I started out trying to explain new recipes to mom, especially the new ones I'd just put in her file folder, but she just wouldn't go over them. She was getting ready to do it she said, but then I just found her standing as if she couldn't remember what to do next and not getting ready for anything. Everything stayed the same after those first few days. The stuff the Baxters had left just
stayed; the boxes would have stayed in the hall if I hadn't flattened them and bundled them for the collection.

The calendar stayed turned to July though it was August, and when I moved to change it, he just stared hard at me as if he knew something I didn't. My hand lifted towards the page, but I couldn't do it, as if I'd forgotten what I was about to do, well not exactly forgotten, but I didn't tear the month from the wall. At home I rule off each day with a sharp pencil. I was willing, of course, to do anything they asked, but it was as if they had arrived at a place with rules already set and didn't want to upset the given order of things, were studiously following a prescribed routine. The chairs were too far apart for conversation, but they didn't want them moved. They could have been upside down for all they seemed to care.

Maybe, I thought, they've just been alone too long, maybe they're just getting old. They weren't depressed exactly though I do like a perky person to be around and I tried to bring some life into the house. I tried to get mom to join me in decorating the wastebaskets with pictures I cut from
National Geographic.
She didn't say no, she just didn't sit down at the card table with me. Something momentous seemed about to be revealed. Nonsense, I said to myself, thinking these sorts of thoughts is what makes people act the way
they
were acting. I decided on a brisk walk to the pier where I talked to people who naturally brightened at my company. I learned all of their names before they had to rush off to collect shells,
they said, or would gladly have stayed. I have that way about me, I can bring out most anybody. You can find a common topic with anyone if you try and here there's always the weather or the birds. Everyone wants to see the roseate spoonbill at the bird sanctuary, and you can always talk about that. I myself like to watch them feeding in the mud at low tide even though it means getting up ever so early.
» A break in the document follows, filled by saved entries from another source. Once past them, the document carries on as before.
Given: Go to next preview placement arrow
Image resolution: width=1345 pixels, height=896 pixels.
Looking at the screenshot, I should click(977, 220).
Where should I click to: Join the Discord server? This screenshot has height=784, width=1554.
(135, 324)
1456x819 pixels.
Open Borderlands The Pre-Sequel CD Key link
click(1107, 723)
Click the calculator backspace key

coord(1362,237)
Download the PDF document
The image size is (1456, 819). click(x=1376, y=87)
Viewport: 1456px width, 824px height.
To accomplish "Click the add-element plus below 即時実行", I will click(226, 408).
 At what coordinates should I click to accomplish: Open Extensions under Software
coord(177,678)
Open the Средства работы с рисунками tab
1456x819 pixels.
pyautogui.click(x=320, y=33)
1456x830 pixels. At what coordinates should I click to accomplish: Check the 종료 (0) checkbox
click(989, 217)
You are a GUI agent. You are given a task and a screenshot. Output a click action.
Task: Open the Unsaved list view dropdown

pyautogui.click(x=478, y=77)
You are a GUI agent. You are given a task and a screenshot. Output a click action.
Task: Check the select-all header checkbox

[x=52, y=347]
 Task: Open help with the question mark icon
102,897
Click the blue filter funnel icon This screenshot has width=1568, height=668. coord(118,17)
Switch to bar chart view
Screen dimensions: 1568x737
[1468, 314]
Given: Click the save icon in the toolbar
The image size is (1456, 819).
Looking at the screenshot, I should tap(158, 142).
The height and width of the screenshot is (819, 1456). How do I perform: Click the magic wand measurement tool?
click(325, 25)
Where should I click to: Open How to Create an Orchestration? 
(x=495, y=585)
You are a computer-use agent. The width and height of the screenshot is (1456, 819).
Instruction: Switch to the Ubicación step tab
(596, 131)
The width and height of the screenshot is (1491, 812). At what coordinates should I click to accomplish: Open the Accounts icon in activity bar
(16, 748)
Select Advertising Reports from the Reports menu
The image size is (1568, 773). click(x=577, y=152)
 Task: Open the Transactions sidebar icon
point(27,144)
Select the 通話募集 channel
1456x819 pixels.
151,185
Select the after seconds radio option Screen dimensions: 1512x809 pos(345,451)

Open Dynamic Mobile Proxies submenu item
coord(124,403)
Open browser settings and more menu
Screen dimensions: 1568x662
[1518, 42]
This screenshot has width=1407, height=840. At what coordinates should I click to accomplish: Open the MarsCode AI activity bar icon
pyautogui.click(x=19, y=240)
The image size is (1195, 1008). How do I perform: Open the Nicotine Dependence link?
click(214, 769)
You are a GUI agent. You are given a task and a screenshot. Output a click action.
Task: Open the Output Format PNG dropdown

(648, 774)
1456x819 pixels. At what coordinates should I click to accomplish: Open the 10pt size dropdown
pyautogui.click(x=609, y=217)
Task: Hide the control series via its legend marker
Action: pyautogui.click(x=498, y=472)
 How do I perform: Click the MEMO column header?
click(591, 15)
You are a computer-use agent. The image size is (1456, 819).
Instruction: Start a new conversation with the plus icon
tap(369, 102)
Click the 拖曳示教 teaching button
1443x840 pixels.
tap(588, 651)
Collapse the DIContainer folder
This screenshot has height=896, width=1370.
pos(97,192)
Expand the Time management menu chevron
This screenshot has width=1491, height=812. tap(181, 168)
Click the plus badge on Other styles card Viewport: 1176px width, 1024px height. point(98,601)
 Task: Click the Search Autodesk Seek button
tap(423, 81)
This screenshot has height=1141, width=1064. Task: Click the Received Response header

When I came back they were sitting in the gravel in the two chairs looking at the sunset. It was a pretty one, but I just couldn't bring myself to interrupt whatever it was they were doing, though of course as far as I could tell they weren't and wouldn't ever be doing anything. I went inside for a cool drink which I always have after a walk—to rehydrate after even mild exercise is important for one's health I always say—and I saw the calendar again. When I went to tear off the month, though, I saw his face again as it was before, frozen and silent in front of me, and I felt suddenly too big for some reason and in the way, though there was nothing to be in the way of so far as I could tell. I don't know, I just never got around to fixing the calendar then or later. It stayed with the red number marking the Fourth as if it were always going to be July.